Once the dogs bugged me enough to take them for a
run at Moses Creek preserve, I went ahead and loaded all three into
the truck, as we do most mornings, and headed South to our somewhat
isolated spot. A cloudless sky allowed an unfettered sunshine to nip
at my skin. Vibrant greens and browns splashed the pines and scrub
that flank our path leading to an open field. A light breeze seemed
to be caught in transition, hot summer to cool winter, without too
much lingering in between. Twenty minutes into our walk, the dogs
were still lost in finding new scat, maybe that day old pile of hay
left there after processing by whatever horse it is that regularly
leaves tracks in the damp areas near a swampy place in the trail. The
wind picked up and called for my attention as clouds moved silently
in, completely blanketing the sky with gray.
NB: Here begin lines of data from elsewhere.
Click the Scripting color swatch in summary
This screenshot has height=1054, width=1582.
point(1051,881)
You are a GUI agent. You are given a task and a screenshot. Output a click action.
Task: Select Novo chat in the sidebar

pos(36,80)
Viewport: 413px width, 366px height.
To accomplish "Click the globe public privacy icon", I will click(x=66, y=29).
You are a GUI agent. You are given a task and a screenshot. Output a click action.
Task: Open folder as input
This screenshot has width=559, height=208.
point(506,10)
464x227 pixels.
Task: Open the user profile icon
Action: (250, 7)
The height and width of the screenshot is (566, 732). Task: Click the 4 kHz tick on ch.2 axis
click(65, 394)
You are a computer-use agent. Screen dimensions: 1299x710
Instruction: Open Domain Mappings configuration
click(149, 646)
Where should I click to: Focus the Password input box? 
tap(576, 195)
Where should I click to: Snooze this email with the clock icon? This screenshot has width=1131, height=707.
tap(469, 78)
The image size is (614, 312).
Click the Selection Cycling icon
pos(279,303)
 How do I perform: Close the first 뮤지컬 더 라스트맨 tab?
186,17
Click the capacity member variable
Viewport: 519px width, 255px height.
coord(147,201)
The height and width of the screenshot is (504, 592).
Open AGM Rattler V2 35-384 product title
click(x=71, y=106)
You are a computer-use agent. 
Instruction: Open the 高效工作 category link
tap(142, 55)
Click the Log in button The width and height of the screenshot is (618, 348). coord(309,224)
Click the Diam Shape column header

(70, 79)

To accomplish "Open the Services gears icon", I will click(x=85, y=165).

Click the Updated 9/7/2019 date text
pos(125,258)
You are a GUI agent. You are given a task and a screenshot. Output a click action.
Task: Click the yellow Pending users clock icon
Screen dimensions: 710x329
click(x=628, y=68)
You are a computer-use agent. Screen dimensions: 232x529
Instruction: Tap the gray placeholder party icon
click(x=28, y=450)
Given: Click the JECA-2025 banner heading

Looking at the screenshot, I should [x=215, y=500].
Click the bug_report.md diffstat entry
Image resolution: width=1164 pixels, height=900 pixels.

The rain started lightly
at first but within minutes it poured in a way on which Florida seems
to hold a patent. Giants overhead emptying buckets, a river falling
from the sky. The four of us had no choice but to turn and head back
without any possibility of cover. Soaked to the skin, the rain
bouncing off of my bare head, Chica, the little firecracker of a
terrier mix, sat down. Normally pointed ears lay flat. She was
miserable and didn't know what to do about it. Nowhere to run,
nowhere to hide. We plodded on as I thought about the last time I had
walked, uncovered, in a downpour. Nothing came to mind. That brief
exposure was bearable because I knew that the dry truck was waiting
for us, just a few miles ahead. But what of the homeless? What of the
Syrian refugees? What if there was no truck waiting, no home for me
with its closets full of dry clothes and refrigerator stocked with
too much food? I remembered a picture someone had posted of a
refugee, a big man in his forties dressed in clothes that made him
look like anyone I may pass on the street. He was clutching his
little daughter to his chest. Both were crying. The father crying out
of frustration that he could no longer feed and house his child. What
else had he lost to the violence? His wife? Other children? He had
lost almost everything and he had no place to go. Terrified, exposed,
almost in shock. No warm truck waiting at the end of the trail, his
home a memory, lost.
This perspective helps me to be very thankful
today, my plate is so full. But I want the Statue of Liberty to stand
tall as it always has, welcoming: "Give me your tired, your
poor,your huddled masses yearning to breathe free,the wretched refuse
of your teeming shore. Send these, the homeless, tempest-tost to me,I
lift my lamp beside the golden door!"
I hope we still mean it.
On the ride back it was immediately obvious that
we had picked up a fifth passenger...myself, the three dogs, and the
overwhelming stink of wet dogs with generous amounts of horeshit
perfume rolled vigorously behind their ears. And I was, I am, a very
grateful, thankful, man.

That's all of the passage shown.